First of all, if you are a recent Graduate and you are reading this post, may I start by congratulating you on your degree level qualification…However, I must be honest in that the advice I will give you, will be frank, may be hard to hear, & some of you will feel frustrated. But if you take my advice on board, you will stand a better chance of succeeding and being as employable as possible!
Times are tough. Graduating is the easy bit.
If you are keen to transfer your university studies into your first post Graduation job, a strong element of tenacity, patience and hard work is required. With extensive experience in high-street recruitment, it has become more and more apparent to me, that graduates are less and less aware of the reality of their local jobs market. Graduates have less knowledge on what a degree actually qualifies them to do, in terms of the level of role they will find after University. If you have applied for a Sales Manager role, because you have a Business Degree, don’t be surprised that you are not shortlisted for the role, unless you have sales experience and unless you have management experience. This might seem obvious, but the amount of times I have heard “but I could do that” from graduates who have applied for roles, is crazy. The old adage, start at the bottom and work your way up, still applies to graduates, as much as anyone else. The World does not owe you a career. You have to earn it.

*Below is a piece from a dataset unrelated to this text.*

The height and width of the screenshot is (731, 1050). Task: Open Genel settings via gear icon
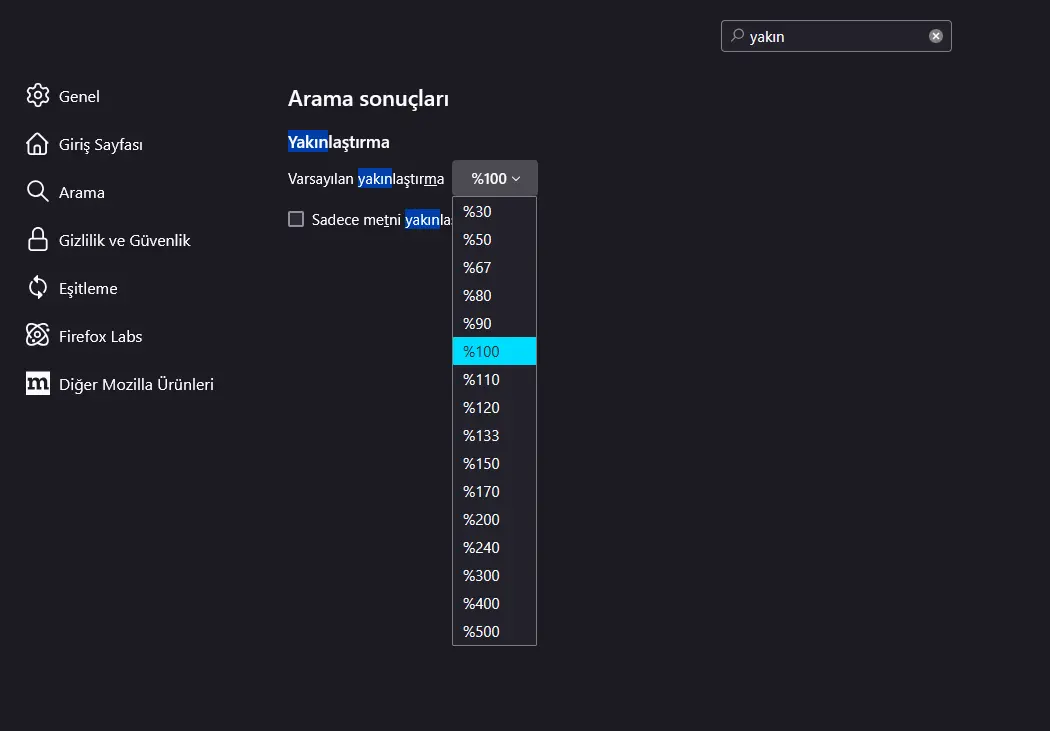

Seek out those who have strong backgrounds in the industries and professions you want to enter. If you are speaking to a CEO from a local business, find out how he or she rose to the top. Again, often, graduates often do not want to do data-entry or call centre work at the lowest level, as if this now below their expectations. However, ask that CEO where they started in their career (graduate background or not) and a good number of them would have started at the bottom. Get the experience, be dedicated to your job and its’ responsibilities, bide your time, and, if you are half as good as you think you are, you will rise through the ranks. This again leads onto;
First of all do what you need to do and then you can do what you want.
When I left University, with a degree in Drama and Media, I wanted to write films (I still do). There is nothing wrong with having this as your career target, but appreciate that you might have to sidetrack somewhat within your career to get where you eventually want to go. I ended up in recruitment, as I wanted to earn money, and the film and TV industry pays little or nothing at the bottom. So in effect, I gave up and gave up truly before I had begun. Apologies for the analogy, but you need to learn your trade, before you can master it. If this means working for free to gain experience, taking an internship, working on minimum wages, or begging for your 1st opportunity, do it, because as much as your degree is an asset, your work experience will become the key.
Remember that you have demonstrated commitment by gaining your degree. Remember also that the degree you gain, might not be within the subject area you end up working in. Unless the degree that you undertake is vocational, like Teaching or Nursing etc, the degree is more a testament to your personal endeavours than your overall knowledge on the subject you studied. For example, you are not an expert in working in Finance, just because you studied Accountancy. However translating that onto your CV is hard going. CVs are read by employers and agencies, within 5-10 seconds. Key words and skills are picked out (or not) and you are put to the side or on top of the pile within a minute.
Remember your degree and the quality of writing you produced, and the dissertation you spent night after night producing. Your CV is just as important as that. People say, “get me in front of that business for an interview and I will get that job!”, well I say, make your CV the best you can possibly can , and at least you will have a chance. This is where the internship that you gained, the work experience that you begged for, the uncle that you asked to help out in the office, the call centre job that you took, the data-entry office role that you did in the Summer, the advice you gained from the CEO and the time you then took on your CV will come into its’ own. By demonstrating commitment in gaining the key work skills and experience that you need, you are half way there…now for the interview!